La familia, fundamento primordial de la sociedad
Queridos hermanos y hermanas:
Entre los días 21 y 25 del presente mes de abril vamos a celebrar la XIII Semana de la Familia, con el título “La familia, fundamento primordial de la sociedad”. Organizada por la Delegación Diocesana de Familia y Vida, intervendrán en ella destacados ponentes, que subrayarán el importantísimo papel que juega la familia en la sociedad como manantial de valores y “escuela del más rico humanismo” (GS, 52). Al mismo tiempo que os invito a participar en la Semana con la convicción de que a todos nos enriquecerá, me parece oportuno glosar en esta carta semanal el mensaje del Papa Benedicto XVI para la Jornada Mundial de la Paz que celebramos el pasado 1 de enero y del que no pude hacerme eco en su momento. En él se contienen preciosas enseñanzas sobre la familia.

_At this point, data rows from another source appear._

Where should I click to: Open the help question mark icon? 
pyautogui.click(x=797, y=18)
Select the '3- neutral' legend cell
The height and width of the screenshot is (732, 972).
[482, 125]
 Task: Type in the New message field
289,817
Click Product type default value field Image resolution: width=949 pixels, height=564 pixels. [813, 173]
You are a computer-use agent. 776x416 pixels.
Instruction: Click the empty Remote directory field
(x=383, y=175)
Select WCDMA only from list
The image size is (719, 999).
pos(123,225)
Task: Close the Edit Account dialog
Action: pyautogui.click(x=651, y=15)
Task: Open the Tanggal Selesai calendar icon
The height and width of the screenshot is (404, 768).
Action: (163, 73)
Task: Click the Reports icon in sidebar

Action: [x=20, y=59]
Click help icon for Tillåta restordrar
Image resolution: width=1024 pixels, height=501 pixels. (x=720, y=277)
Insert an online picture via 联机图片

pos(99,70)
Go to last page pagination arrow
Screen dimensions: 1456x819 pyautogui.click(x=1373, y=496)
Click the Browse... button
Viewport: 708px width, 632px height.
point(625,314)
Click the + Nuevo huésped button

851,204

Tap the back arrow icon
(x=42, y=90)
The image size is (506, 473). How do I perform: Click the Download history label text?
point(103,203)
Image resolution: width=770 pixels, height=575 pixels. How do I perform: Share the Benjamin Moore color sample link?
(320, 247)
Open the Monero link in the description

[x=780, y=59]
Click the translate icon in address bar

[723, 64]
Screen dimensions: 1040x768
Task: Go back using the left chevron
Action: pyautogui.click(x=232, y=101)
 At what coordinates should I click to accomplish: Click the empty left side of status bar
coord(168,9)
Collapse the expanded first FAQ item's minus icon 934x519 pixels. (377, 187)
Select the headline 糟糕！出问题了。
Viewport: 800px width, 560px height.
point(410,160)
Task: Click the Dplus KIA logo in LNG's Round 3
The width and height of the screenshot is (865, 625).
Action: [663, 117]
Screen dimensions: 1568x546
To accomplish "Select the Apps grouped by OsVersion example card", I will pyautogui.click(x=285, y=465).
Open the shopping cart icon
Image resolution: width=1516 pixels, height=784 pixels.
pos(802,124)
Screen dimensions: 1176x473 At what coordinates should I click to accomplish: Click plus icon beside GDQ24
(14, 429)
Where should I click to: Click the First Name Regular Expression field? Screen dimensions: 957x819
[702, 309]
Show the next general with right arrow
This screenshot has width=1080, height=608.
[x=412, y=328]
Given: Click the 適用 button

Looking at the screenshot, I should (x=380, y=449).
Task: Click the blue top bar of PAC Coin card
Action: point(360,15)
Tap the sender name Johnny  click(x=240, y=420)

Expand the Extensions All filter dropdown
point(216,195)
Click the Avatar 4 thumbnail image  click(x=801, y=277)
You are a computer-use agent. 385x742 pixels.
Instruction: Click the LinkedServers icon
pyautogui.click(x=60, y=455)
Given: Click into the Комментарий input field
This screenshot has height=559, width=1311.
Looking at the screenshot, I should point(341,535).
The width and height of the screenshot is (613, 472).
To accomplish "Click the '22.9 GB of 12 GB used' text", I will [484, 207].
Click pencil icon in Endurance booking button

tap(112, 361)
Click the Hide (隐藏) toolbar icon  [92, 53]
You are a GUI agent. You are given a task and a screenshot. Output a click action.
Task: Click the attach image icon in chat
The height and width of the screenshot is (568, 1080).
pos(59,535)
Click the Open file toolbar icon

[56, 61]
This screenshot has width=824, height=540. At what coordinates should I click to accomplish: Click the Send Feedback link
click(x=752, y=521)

Afirma el Papa que la familia natural, fundada en el matrimonio entre un hombre y una mujer, es el lugar primero de humanización de la persona y de la sociedad y la cuna de la vida y el amor. La familia es la primera sociedad natural, una institución divina, fundamento de la vida de las personas y prototipo de toda organización social. Nos dice también que la familia, célula primera y vital de la sociedad, es la primera e insustituible educadora para la paz y la convivencia. En una vida familiar sana se experimentan algunos de los elementos esenciales de la paz: la justicia y el amor entre los hermanos, la función de la autoridad ejercida por los padres, el servicio afectuoso y gratuito a los miembros más débiles, los enfermos, los más pequeños o los abuelos, la ayuda mutua en los momentos difíciles y la disponibilidad para acoger al otro y, si fuera necesario, perdonarlo. Precisamente porque la familia es ante todo comunidad de vida y amor, nos dice el Papa que es particularmente intolerable la violencia cometida dentro de la familia, hacia las mujeres y los niños.
Nos dice también que la familia es fundamento de la sociedad porque permite tener experiencias determinantes de paz. Consecuentemente la comunidad humana no puede prescindir de sus servicios. En el seno de la familia aprenden los niños a gustar el sabor genuino de la paz, pues el lenguaje familiar es un lenguaje de paz, entretejido de experiencias de perdón y reconciliación. En su seno adquieren los niños el vocabulario de la paz, esa gramática que todo niño aprende de los gestos y miradas de sus padres antes incluso de poder comprender sus palabras.